Jason Brown was competing in his second Olympics. (Matthew Stockman/Getty Images)

BEIJING — For Jason Brown and his coaches, this decision didn’t have medal implications. Even with his best skates, the 27-year-old American didn’t seem bound for the podium. But he still had to weigh these options, navigating the tricky risk-reward balance ever-present in this sport, because a moment — one he desperately wanted to enjoy at the Olympics — was at stake.

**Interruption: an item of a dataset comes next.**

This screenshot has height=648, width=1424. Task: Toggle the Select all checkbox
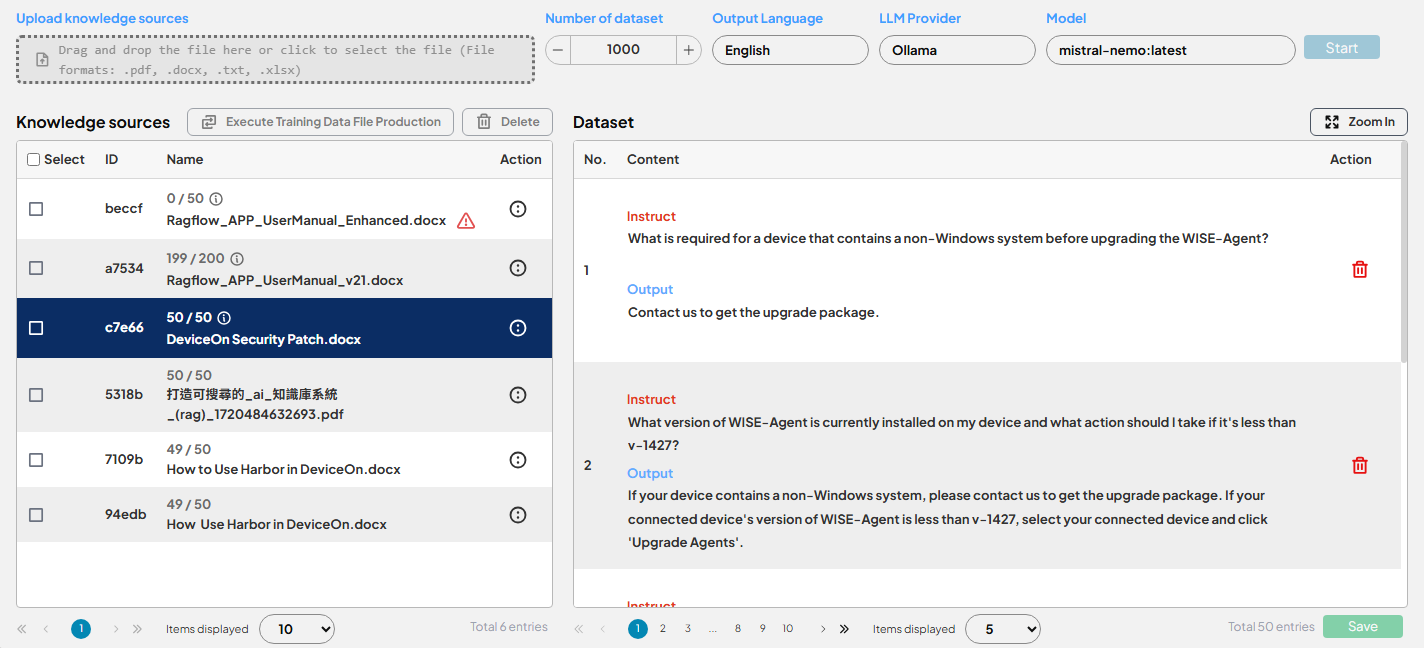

Brown can perform a quadruple jump but without the consistency of the top skaters here. He practiced a quad Salchow heading into the men’s individual competition. He tried that same jump at last month’s U.S. nationals and fell. In Beijing, as he entered the free skate in sixth place, “emotionally, I want to do it so badly,” he said afterward. But he knew the decision needed to be objective. And the number of times he’s missed the jump compared to the ones he’s hit lately made the decision clear: He’d perform a quad-less program with a triple Axel as his hardest jump.

American star and gold medal winner Nathan Chen landed five quads in his free skate. Second-place finisher Yuma Kagiyama of Japan tried four, and bronze medalist Shoma Uno matched Chen by attempting five. Yuzuru Hanyu, the Japanese figure skating icon who slipped to fourth after two days of stumbles, tried a quadruple Axel — a jump never before attempted at the Olympics.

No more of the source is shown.